Overblog
Editer l'article Suivre ce blog Administration + Créer mon blog

Publié par CFTC Santé sociaux 44 Nantes et Loire-Atlantique

Une étude de la DREES précise ce qu'il en est de la baisse du nombre de candidats pour exercer la profession d'aide-soignant.

Parmi les métiers soignants celui d'aide-soignant est le plus touché par les difficultés de recrutement. Au-delà du sens de ce métier où l'on est particulièrement sensible au "prendre soin" on constate effectivement qu'il est de moins en moins attractif.

Force est de constater que depuis les alertes à ce sujet largement partagées lors de la mobilisation en faveur des EHPAD et de la prise en charge des personnes âgées, et malgré quelques efforts ici ou là pour favoriser un regard positif sur le métier et attirer de nouveaux candidats (par exemple par l'apprentissage), la courbe ne s'inverse pas.

Les conditions de travail alliées à la modestie des salaires sont en cause, avec une prise en compte insuffisante de la pénibilité. Même si l'on peut penser que la suppression du concours d'entrée en institut de formation supprimera l'un des freins d'accès à la profession, il est peu probable que cela compensera la forte diminution du nombre de candidats ces dernières années.

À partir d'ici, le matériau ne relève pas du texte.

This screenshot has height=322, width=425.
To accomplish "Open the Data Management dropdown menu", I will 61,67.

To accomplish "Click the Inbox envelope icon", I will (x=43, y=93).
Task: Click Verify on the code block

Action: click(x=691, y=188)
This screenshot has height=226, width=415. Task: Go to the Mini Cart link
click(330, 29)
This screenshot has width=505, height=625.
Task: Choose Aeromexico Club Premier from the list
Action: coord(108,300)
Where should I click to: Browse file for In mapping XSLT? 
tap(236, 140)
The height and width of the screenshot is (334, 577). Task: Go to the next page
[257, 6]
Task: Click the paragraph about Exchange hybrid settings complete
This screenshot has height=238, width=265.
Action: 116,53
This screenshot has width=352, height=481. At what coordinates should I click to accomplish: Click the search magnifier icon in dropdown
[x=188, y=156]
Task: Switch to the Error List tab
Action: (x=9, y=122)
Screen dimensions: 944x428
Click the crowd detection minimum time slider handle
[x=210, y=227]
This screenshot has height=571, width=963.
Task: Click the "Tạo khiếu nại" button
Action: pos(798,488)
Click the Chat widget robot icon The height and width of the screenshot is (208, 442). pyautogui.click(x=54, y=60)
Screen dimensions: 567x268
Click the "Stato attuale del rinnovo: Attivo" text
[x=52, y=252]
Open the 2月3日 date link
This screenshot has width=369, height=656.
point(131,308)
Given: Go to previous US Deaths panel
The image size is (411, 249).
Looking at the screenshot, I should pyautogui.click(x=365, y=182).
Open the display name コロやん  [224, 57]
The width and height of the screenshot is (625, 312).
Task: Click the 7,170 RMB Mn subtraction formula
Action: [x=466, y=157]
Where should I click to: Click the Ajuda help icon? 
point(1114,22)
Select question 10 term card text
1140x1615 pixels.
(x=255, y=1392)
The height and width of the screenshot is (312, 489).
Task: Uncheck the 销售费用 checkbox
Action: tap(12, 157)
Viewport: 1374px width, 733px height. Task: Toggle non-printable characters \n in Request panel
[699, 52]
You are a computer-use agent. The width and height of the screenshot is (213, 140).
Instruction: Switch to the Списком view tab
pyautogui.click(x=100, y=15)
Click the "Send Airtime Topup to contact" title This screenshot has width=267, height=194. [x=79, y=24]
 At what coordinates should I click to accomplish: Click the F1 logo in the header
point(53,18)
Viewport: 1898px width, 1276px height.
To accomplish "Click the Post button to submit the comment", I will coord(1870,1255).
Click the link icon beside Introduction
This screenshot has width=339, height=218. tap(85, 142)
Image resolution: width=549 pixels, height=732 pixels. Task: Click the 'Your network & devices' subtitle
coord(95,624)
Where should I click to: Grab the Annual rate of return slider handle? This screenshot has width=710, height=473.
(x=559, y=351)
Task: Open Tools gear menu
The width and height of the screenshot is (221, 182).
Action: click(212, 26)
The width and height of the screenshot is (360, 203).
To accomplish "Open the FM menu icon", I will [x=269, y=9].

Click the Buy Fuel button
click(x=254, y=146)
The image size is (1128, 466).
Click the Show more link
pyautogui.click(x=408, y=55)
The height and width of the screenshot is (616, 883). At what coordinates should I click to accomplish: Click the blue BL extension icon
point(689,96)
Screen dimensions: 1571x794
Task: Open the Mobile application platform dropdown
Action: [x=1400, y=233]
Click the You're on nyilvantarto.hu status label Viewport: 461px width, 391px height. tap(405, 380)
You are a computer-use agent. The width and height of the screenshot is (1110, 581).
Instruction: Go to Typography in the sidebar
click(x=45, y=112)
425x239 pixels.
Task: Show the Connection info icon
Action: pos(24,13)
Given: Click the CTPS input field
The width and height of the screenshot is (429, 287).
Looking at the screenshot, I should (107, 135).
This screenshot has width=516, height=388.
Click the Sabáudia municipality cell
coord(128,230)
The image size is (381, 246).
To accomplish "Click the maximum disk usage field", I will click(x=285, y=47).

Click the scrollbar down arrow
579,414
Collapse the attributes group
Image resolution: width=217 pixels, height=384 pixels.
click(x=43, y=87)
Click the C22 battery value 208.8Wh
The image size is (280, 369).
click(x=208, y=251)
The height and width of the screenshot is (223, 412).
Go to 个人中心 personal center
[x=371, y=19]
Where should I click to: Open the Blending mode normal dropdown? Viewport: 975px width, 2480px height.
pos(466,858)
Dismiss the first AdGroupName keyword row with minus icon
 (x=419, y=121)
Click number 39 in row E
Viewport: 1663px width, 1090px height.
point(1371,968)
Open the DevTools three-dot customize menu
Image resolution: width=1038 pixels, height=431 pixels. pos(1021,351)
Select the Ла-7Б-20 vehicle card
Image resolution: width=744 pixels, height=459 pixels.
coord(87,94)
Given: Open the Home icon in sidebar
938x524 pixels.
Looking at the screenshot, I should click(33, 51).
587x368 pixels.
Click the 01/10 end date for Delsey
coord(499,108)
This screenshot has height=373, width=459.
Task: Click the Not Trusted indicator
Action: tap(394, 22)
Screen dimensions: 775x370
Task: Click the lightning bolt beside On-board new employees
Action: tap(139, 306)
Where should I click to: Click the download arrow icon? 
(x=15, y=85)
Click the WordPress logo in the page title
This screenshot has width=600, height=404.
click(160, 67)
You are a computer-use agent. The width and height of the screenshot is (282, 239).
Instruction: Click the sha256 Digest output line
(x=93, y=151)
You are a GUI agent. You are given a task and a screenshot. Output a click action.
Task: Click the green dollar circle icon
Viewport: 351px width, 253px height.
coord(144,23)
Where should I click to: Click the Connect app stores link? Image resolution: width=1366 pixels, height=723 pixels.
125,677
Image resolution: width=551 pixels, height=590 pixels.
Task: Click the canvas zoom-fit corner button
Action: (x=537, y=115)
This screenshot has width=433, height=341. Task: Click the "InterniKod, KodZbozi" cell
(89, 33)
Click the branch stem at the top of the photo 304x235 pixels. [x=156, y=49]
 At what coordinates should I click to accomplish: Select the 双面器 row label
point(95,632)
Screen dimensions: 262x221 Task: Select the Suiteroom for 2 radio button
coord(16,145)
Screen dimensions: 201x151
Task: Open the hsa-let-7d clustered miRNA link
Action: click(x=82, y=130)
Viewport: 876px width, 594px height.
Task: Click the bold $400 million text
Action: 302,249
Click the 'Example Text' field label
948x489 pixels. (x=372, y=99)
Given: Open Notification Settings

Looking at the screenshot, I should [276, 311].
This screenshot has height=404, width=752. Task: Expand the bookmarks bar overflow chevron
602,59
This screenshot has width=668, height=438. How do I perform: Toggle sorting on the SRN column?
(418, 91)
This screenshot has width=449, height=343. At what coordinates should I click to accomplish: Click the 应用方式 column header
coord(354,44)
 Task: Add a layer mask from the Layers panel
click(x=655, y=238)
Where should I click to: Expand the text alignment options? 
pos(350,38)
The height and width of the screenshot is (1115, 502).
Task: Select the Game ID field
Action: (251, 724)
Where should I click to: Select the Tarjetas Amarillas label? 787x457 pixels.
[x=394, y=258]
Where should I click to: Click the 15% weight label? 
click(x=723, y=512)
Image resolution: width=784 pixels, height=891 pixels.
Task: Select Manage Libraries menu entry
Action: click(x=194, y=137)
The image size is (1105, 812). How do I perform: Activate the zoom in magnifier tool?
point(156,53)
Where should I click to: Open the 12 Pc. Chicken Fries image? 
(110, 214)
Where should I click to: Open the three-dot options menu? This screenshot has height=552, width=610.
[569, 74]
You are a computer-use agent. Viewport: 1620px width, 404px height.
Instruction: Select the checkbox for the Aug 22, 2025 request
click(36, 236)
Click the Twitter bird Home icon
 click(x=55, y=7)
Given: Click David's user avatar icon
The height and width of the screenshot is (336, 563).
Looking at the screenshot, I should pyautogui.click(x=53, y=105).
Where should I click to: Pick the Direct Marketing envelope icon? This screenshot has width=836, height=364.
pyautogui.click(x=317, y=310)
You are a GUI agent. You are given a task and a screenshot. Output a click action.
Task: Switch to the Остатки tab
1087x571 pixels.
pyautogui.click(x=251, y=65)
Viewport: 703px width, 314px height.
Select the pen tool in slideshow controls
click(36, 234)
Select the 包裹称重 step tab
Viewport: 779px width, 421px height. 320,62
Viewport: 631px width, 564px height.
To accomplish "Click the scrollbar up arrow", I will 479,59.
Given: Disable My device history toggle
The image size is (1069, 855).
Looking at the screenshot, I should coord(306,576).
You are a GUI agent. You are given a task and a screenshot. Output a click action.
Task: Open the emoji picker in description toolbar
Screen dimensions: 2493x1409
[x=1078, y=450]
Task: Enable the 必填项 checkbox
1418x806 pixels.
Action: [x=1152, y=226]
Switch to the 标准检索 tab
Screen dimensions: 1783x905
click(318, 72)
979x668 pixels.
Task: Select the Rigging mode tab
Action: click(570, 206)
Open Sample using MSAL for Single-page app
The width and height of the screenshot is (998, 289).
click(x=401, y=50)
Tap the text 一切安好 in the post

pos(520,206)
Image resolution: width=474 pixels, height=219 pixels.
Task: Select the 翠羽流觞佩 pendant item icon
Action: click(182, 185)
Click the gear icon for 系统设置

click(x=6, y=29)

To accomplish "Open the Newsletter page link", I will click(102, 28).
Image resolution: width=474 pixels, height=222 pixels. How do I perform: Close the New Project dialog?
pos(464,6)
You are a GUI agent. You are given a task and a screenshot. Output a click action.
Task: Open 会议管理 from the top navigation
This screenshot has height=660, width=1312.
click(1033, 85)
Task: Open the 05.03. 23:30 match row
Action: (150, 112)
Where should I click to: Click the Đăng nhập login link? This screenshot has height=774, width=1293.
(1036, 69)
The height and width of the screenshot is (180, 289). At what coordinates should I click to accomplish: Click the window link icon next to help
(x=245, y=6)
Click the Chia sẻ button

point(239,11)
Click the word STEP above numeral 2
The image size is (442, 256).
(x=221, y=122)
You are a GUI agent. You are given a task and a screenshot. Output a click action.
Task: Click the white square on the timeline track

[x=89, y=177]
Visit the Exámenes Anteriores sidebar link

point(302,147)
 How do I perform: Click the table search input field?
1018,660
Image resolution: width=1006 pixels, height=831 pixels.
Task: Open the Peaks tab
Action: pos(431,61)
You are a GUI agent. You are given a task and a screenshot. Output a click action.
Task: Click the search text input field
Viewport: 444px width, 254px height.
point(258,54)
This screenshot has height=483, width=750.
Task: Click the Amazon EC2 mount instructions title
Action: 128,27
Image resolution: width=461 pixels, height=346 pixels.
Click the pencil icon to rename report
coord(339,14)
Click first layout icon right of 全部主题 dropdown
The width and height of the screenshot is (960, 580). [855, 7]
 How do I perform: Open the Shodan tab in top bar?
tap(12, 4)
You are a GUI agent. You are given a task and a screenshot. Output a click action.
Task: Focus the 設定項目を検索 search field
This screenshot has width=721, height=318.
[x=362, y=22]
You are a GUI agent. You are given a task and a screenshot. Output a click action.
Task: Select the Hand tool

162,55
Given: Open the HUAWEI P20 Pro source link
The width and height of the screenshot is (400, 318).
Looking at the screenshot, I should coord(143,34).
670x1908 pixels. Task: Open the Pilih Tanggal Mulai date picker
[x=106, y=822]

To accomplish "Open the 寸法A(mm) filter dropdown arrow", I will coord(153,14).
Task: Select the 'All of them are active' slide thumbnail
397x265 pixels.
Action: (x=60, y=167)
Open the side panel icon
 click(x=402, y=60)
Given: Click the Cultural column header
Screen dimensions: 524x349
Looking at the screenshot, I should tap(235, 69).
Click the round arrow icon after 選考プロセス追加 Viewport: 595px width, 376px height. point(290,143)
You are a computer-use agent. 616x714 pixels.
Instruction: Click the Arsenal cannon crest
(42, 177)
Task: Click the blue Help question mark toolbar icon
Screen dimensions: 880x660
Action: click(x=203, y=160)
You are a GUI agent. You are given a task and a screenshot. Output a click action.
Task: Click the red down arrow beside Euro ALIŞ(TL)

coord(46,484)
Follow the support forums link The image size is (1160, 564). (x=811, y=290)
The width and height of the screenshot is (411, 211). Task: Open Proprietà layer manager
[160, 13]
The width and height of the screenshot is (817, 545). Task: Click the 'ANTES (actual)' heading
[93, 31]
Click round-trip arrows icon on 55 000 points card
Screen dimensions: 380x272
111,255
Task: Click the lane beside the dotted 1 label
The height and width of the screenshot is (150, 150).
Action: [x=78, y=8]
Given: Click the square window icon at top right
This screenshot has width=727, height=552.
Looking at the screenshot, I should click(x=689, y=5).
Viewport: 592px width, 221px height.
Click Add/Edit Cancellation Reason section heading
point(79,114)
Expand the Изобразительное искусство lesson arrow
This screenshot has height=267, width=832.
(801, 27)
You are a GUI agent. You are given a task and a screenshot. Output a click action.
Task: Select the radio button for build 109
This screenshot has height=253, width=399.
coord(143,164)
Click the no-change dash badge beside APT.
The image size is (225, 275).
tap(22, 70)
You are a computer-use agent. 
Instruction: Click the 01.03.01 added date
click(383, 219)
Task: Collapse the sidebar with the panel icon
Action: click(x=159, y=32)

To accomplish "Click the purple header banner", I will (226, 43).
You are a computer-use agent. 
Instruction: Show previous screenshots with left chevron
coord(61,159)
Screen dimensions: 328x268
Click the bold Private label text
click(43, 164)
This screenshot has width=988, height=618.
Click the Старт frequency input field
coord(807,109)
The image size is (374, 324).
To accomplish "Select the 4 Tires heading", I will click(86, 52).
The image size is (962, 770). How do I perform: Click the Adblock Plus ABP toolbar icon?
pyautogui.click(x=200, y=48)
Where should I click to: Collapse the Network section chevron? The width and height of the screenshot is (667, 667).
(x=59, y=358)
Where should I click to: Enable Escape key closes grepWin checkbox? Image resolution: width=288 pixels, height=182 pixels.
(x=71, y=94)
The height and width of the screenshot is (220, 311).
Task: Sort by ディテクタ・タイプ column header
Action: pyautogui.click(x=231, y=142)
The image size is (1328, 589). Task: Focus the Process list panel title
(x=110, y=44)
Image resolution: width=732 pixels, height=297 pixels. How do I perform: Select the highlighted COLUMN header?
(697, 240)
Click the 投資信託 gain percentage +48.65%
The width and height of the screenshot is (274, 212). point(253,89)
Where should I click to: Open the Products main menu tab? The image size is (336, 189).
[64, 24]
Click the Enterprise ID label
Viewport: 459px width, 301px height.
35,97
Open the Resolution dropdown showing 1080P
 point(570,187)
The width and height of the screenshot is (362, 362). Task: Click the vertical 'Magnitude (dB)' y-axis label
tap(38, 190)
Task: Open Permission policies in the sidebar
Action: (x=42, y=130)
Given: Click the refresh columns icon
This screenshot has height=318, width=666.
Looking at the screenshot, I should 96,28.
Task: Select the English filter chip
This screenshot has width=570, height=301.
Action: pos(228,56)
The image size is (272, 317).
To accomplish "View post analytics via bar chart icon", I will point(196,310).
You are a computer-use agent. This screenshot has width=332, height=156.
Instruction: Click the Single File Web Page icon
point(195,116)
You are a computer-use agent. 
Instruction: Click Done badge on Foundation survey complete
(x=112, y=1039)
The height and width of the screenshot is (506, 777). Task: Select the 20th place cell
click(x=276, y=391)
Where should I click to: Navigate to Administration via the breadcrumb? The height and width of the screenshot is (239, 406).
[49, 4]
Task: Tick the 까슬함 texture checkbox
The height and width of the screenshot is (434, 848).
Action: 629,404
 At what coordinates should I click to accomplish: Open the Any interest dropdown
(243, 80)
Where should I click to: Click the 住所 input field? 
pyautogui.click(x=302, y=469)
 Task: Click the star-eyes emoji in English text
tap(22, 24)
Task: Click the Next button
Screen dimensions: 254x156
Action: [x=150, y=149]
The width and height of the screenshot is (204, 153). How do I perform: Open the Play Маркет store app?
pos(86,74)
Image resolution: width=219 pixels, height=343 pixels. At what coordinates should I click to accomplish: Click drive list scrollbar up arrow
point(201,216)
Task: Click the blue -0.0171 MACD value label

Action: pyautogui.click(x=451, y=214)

Quant aux autres annonces effectuées récemment par Edouard Philippe et Agnès Buzyn en faveur de l'hôpital et du secteur de la santé ne nous paraissent hélas pas suffisantes pour inverser la tendance.

Nous ne comprenons pas en particulier l'annonce sur la prime réservée aux assistants de soins en gérontologie (ASG), c'est-à-dire à ceux (une minorité) qui ont pu suivre la formation, l'accès à cette formation restant très restreint du fait de directions peu enclines à augmenter leur masse salariale, mais aussi des problèmes de remplacement pendant les formations alors que déjà on manque d'aide-soignants.

Cette prime telle qu'elle se présente ne contribue donc qu'à creuser les inégalités entre professionnels à conditions de travail identiques ou comparables. Soit il s'agit d'une prime pour compenser des conditions de travail difficiles (et donc une réponse partielle au manque actuel d'attractivité de ce métier), soit il s'agit d'une prime discriminante qui ne résoudra sûrement pas le problème d'attractivité et la crise actuelle de recrutement dans les instituts de formation et à leur sortie.